It crawls….it creeps…it eats you alive!

Today marks the 57th anniversary of the classic American horror film The Blob.  For those unfamiliar with the movie, The Blob is about an alien who lands on planet Earth and immediately begins to consume everything in its path, increasing its size and power.  The alien has an amorphous and gelatinous shape, thus the title “The Blob.”  The movie is centered on two teenagers, played by Steve McQueen and Aneta Corsaut, who witness the destructive nature of the alien when it kills three people, and eventually destroys much of their small Pennsylvania town.  The wholesome teens try to warn the authorities about the alien, but their words are met with disbelief.  It isn’t until the local movie theater and a diner are consumed by The Blob that the townspeople and policemen see for themselves that the kids are telling the truth.  It is quickly discovered that The Blob recoils when met with cold air.  The policemen, the teens, and other adults attack The Blob with the CO2 found in fire extinguishers.  The Blob is finally subdued enough that the US Air Force is able to transport The Blob to the North Pole to keep it frozen.  The Blob ends with the title card “The End…?”

The Blob was released in 1958.  Since the initial release, critics, academics, and film buffs have analyzed the movie to be a thinly veiled, and well executed, metaphor for the looming threat of the rise of Communism, as well as condemnation of passive authority figures.  The Blob, which was purposefully designed as red, is seen literally consuming a small town in the United States.  It entered and destroyed a movie theater, which may have been meant to serve as a warning against Communist propaganda, while also providing one of the most iconic scenes in film history.  The fact that The Blob is only harmed when faced with cold temperatures is a metaphor for The Cold War, and when The Blob is contained in a frozen tundra, it is meant to be an optimistic look to the future when America would “win” The Cold War and Communism would stay in The Soviet Union.  The ambiguous denouement “The End…?”? An obvious message that moviegoers should heed the warning of the film and resist Communism.

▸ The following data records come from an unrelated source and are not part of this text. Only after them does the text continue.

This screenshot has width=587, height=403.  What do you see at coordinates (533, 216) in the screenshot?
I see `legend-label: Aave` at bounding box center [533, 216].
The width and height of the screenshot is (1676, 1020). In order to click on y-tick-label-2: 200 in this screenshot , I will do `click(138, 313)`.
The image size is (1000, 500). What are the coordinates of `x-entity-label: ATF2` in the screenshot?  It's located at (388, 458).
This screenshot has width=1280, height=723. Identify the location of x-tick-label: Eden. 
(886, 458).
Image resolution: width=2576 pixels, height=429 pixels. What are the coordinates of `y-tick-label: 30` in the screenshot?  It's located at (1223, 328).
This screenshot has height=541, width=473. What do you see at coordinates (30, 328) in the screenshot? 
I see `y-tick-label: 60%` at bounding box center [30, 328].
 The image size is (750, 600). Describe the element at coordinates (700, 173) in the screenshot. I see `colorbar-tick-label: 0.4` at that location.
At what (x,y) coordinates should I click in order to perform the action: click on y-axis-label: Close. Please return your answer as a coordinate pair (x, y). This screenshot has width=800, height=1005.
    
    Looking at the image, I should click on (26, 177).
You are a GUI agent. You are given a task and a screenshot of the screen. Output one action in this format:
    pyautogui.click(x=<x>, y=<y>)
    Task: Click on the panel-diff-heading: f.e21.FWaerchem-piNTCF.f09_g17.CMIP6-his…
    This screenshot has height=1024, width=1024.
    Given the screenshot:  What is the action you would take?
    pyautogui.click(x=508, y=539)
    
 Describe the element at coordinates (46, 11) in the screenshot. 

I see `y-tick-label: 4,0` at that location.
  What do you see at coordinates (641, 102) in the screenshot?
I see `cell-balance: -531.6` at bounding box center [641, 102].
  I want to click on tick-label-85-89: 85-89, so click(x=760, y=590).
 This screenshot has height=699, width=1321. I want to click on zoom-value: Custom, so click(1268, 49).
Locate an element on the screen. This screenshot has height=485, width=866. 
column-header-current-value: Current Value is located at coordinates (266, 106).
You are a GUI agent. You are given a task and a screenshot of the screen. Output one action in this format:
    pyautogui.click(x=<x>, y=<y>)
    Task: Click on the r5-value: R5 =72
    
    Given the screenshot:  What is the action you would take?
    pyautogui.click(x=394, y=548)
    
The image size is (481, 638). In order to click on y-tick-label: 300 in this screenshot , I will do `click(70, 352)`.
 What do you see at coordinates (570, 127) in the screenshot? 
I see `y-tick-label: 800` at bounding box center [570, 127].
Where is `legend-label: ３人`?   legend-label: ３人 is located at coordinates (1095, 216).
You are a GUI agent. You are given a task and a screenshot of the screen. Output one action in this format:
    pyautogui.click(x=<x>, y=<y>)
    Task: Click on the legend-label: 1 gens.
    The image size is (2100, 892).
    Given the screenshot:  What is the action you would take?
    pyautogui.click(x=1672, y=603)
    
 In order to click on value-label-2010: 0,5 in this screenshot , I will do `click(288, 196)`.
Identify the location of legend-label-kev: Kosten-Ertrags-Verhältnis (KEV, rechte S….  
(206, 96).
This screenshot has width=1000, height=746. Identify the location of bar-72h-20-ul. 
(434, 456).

So why are we talking about this now? The Cold War is long over and now The Blob can just serve as a fun relic of the culture’s past, right?  Maybe.  But if you take a critical look at The Blob, the propagandist message it has, and combine it with the present political and global climate, you may find that The Blob is still relevant.  If The Blob was produced this year, the alien wouldn’t signify Communism; the movie would instead be a reflection of the very real fear surrounding the threat of the rise and spread of terrorism, specifically militant Islamism.  Today, every news source regularly publishes multitudes of articles about terrorist groups, mostly ISIS, but the Taliban, Al-Qaeda, Hamas, Hezbollah, and Boko Haram still sometimes manage to make headlines.

Given the fact that our daily existence is bombarded with warnings and stories about “the other” and the imminent danger “the other” presents, it wouldn’t be too much of a leap to predict at least one imitation of The Blob in our lifetime.  It  surprises me that, with the exception of American Sniper, there haven’t seemed to be any blatantly propagandist American films about terrorism– this is especially intriguing since yesterday marked the 14th anniversary of the September 11th terrorist attack on The World Trade Center.  For those of us old enough to remember where we were, this horrific event serves as a sobering reminder that reality, and the terror that we inflict on our fellow humans, is much scarier than anything we see on the screen.

Just like how the threat of terrorism has been a part of our existence for most of our lives, particularly if you are of the “millenial” generation, the threat of Communism, the “Red Scare” as it was called, was a very real concern for the previous generations.  The Blob should, and does, occupy a space in our cultural memory and, indeed, serves as a relic of our nation’s past.  While we should view it with respect and empathy, we should also feel free to laugh at it.  After all, most of the film is unintentionally funny– Steve McQueen was a 27-year-old portraying a teenager.  But most importantly, we need to find humor in our circumstances, whatever they may be.  Laughter in the face of fear is an important form of empowerment.